System transferability of Raman-based oesophageal tissue classification using modern machine learning to support multi-centre clinical diagnostics

BJC Rep. 2024 Jul 23;2(1):52. doi: 10.1038/s44276-024-00080-8.

Abstract

Background: The clinical potential of Raman spectroscopy is well established but has yet to become established in routine oncology workflows. One barrier slowing clinical adoption is a lack of evidence demonstrating that data taken on one spectrometer transfers across to data taken on another spectrometer to provide consistent diagnoses.
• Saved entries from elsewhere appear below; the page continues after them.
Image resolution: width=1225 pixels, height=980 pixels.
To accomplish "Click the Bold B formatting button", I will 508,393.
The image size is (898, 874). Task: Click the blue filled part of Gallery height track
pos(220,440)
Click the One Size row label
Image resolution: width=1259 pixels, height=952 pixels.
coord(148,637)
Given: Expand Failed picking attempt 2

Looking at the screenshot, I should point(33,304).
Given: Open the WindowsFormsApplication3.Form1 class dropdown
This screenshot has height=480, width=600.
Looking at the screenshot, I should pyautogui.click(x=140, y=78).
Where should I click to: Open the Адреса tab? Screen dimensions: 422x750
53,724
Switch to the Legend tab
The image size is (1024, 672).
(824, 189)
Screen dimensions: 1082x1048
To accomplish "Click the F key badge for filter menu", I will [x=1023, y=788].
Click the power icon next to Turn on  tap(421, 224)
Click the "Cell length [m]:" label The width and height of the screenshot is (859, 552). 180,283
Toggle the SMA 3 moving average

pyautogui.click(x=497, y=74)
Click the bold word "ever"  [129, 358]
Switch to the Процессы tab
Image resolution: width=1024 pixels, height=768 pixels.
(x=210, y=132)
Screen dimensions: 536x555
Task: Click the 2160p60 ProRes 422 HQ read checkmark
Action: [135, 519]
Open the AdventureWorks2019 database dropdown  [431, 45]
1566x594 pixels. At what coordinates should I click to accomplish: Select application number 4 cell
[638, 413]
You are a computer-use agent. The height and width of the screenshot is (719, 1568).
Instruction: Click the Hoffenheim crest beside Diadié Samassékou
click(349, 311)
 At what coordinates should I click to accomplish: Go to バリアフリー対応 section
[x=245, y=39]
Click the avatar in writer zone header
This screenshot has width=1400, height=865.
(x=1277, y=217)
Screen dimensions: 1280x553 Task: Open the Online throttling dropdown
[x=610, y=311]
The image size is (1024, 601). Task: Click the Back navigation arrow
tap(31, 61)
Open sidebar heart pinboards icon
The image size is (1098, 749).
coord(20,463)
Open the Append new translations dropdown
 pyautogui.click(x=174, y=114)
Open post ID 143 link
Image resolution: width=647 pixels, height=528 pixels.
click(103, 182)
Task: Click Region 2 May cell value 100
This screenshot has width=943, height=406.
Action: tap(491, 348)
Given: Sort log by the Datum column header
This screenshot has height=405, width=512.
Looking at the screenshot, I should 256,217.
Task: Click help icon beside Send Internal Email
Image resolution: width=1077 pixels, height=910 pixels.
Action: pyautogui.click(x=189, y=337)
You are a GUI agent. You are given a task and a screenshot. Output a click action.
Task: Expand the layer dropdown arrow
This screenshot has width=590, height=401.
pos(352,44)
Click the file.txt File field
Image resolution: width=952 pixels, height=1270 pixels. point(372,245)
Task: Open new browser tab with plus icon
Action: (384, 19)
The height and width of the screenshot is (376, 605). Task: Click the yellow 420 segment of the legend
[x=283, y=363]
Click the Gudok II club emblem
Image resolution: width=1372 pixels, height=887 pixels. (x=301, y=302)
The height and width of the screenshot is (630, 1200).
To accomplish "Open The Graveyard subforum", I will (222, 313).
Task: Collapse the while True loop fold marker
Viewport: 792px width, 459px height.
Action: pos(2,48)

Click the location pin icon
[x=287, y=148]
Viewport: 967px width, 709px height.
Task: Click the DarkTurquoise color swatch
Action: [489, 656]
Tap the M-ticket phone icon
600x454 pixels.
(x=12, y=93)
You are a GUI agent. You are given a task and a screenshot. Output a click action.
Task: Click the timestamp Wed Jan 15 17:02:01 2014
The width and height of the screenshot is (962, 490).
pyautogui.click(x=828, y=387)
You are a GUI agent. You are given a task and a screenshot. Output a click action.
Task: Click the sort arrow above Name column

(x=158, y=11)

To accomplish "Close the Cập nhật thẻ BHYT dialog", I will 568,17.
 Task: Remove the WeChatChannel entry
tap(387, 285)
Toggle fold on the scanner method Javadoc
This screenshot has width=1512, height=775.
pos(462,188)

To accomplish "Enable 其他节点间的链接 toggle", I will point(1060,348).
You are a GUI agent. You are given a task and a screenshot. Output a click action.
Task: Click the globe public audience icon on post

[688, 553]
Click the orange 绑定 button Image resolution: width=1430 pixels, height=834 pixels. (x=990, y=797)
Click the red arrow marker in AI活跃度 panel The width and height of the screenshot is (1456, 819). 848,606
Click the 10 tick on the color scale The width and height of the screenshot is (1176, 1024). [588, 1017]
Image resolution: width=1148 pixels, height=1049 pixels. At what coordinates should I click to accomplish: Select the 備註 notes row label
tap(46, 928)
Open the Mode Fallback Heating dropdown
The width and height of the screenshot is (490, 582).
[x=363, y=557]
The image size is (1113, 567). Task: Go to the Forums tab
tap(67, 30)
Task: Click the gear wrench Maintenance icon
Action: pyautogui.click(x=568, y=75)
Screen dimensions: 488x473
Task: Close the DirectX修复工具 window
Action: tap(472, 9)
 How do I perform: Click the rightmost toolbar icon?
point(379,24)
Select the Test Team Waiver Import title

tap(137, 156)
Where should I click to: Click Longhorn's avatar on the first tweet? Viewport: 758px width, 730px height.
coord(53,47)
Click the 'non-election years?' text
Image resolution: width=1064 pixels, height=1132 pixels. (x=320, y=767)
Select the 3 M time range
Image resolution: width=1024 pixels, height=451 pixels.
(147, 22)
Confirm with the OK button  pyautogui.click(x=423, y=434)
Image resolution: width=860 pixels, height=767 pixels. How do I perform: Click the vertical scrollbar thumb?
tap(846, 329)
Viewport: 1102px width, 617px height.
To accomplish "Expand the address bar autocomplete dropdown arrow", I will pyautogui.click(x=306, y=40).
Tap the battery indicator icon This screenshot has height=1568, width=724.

Methods: We investigated multi-centre transferability using human oesophageal tissue. Raman spectra were taken across three different centres with different spectrometers of the same make and model. By using a common protocol, we aimed to minimise the difference in machine learning performance between centres.

Results: 61 oesophageal samples from 51 patients were interrogated by Raman spectroscopy at each centre and classified into one of five pathologies. The overall accuracy and log-loss did not significantly vary when a model trained upon data from any one centre was applied to data taken at the other centres. Computational methods to correct for the data during pre-processing were not needed.

Conclusion: We have found that when using the same make and model of spectrometer, together with a common protocol, across different centres it is possible to achieve system transferability without the need for additional computational instrument correction.